Department of Medicine, Vagelos College of Physicians and Surgeons, Columbia University, New York, NY, USA.
Hematology-Oncology, 177 Fort Washington Avenue, New York, NY, 10032, USA.
Breast Cancer Res Treat. 2023 Jul;200(2):237-245. doi: 10.1007/s10549-023-06966-4. Epub 2023 May 20.
Deep learning techniques, including convolutional neural networks (CNN), have the potential to improve breast cancer risk prediction compared to traditional risk models.

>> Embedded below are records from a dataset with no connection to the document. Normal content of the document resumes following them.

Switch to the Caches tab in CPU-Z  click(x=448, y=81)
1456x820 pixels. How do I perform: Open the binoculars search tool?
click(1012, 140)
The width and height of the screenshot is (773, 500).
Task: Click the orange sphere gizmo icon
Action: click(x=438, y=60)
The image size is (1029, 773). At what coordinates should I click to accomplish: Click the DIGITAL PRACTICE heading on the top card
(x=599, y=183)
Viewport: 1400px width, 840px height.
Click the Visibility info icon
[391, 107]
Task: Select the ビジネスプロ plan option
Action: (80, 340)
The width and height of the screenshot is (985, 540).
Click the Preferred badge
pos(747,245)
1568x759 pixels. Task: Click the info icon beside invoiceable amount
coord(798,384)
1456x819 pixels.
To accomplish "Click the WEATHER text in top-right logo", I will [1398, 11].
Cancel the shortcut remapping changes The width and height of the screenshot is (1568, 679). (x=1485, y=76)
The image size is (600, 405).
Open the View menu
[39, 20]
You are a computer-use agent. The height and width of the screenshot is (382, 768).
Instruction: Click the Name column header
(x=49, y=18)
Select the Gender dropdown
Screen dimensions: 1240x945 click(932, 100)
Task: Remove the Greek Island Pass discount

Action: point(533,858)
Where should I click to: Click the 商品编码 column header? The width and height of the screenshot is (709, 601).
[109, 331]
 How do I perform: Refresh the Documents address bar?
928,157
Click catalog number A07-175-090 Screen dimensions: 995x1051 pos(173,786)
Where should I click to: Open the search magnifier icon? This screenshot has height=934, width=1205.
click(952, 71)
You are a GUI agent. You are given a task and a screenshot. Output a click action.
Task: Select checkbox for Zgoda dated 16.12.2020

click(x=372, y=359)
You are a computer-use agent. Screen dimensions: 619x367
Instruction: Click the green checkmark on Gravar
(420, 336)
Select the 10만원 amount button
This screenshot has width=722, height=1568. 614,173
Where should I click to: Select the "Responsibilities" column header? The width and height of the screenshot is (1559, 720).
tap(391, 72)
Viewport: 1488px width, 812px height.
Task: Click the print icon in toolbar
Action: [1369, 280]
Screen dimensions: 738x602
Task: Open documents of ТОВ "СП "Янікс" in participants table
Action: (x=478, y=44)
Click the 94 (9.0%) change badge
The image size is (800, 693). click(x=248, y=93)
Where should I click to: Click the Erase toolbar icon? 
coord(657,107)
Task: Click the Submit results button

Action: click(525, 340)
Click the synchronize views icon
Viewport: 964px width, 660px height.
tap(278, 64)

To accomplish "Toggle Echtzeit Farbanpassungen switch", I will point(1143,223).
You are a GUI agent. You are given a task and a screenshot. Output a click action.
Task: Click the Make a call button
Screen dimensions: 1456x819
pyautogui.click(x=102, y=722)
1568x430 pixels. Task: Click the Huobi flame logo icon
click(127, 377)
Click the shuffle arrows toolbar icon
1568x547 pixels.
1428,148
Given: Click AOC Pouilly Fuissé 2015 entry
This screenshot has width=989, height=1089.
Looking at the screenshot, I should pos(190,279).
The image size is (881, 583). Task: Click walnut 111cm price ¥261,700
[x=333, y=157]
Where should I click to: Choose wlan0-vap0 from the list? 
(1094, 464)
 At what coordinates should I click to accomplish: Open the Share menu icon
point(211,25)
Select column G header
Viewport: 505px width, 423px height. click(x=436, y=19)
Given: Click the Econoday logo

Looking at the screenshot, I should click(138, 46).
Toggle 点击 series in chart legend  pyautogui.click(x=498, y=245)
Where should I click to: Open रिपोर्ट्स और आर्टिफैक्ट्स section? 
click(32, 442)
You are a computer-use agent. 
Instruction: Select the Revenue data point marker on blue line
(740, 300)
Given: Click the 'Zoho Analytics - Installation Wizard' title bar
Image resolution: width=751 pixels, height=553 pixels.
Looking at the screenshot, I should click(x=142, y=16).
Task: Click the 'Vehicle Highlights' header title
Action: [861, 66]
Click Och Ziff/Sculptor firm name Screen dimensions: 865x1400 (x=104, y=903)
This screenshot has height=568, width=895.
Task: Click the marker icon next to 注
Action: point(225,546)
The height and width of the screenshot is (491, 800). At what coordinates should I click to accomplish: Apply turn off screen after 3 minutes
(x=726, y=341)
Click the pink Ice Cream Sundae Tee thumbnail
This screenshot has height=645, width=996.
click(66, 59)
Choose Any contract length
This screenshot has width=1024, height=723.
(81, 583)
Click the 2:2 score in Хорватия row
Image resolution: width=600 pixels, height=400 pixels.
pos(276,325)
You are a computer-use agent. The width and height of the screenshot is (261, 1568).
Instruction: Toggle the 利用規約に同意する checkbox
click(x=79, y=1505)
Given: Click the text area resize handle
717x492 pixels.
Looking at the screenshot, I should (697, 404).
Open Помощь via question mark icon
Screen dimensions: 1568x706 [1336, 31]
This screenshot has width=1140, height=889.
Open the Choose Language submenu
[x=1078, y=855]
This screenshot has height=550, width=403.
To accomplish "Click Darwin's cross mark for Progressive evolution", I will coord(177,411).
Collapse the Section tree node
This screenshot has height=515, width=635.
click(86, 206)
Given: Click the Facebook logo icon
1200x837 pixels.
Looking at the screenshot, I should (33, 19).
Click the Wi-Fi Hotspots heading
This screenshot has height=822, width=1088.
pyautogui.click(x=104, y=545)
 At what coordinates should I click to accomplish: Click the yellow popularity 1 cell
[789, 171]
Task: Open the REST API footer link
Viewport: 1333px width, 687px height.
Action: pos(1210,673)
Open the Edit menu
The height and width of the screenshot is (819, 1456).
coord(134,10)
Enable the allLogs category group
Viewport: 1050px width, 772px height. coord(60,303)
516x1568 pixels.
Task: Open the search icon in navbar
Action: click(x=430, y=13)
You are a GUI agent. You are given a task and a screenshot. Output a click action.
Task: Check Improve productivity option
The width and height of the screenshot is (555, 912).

We assessed whether combining a CNN-based mammographic evaluation with clinical factors in the Breast Cancer Surveillance Consortium (BCSC) model improved risk prediction.
We conducted a retrospective cohort study among 23,467 women, age 35-74, undergoing screening mammography (2014-2018). We extracted electronic health record (EHR) data on risk factors. We identified 121 women who subsequently developed invasive breast cancer at least 1 year after the baseline mammogram. Mammograms were analyzed with a pixel-wise mammographic evaluation using CNN architecture. We used logistic regression models with breast cancer incidence as the outcome and predictors including clinical factors only (BCSC model) or combined with CNN risk score (hybrid model). We compared model prediction performance via area under the receiver operating characteristics curves (AUCs).
Mean age was 55.9 years (SD, 9.5) with 9.3% non-Hispanic Black and 36% Hispanic. Our hybrid model did not significantly improve risk prediction compared to the BCSC model (AUC of 0.654 vs 0.624, respectively, p = 0.063). In subgroup analyses, the hybrid model outperformed the BCSC model among non-Hispanic Blacks (AUC 0.845 vs. 0.589; p = 0.026) and Hispanics (AUC 0.650 vs 0.595; p = 0.049).
We aimed to develop an efficient breast cancer risk assessment method using CNN risk score and clinical factors from the EHR. With future validation in a larger cohort, our CNN model combined with clinical factors may help predict breast cancer risk in a cohort of racially/ethnically diverse women undergoing screening.
深度学习技术,包括卷积神经网络(CNN),有可能比传统风险模型提高乳腺癌风险预测的准确性。我们评估了在乳腺癌监测联盟(BCSC)模型中结合基于 CNN 的乳腺评估与临床因素是否能改善风险预测。
我们对 23467 名年龄在 35-74 岁之间接受筛查性乳腺 X 线摄影(2014-2018 年)的女性进行了回顾性队列研究。我们从电子病历(EHR)中提取了风险因素的数据。我们确定了 121 名在基线乳腺 X 线摄影后至少 1 年内发生浸润性乳腺癌的女性。使用基于 CNN 架构的逐像素乳腺评估分析乳腺 X 线片。我们使用逻辑回归模型,以乳腺癌发病作为结局,预测因子包括仅临床因素(BCSC 模型)或结合 CNN 风险评分(混合模型)。我们通过接收者操作特征曲线下的面积(AUC)比较模型的预测性能。
平均年龄为 55.9 岁(标准差 9.5),9.3%为非西班牙裔黑人,36%为西班牙裔。与 BCSC 模型相比,我们的混合模型在风险预测方面并没有显著提高(AUC 分别为 0.654 和 0.624,p=0.063)。在亚组分析中,混合模型在非西班牙裔黑人(AUC 0.845 与 0.589;p=0.026)和西班牙裔(AUC 0.650 与 0.595;p=0.049)中优于 BCSC 模型。
我们旨在利用来自 EHR 的 CNN 风险评分和临床因素开发一种有效的乳腺癌风险评估方法。在未来更大的队列中进行验证后,我们的 CNN 模型与临床因素相结合,可能有助于预测接受筛查的种族/民族多样化女性的乳腺癌风险。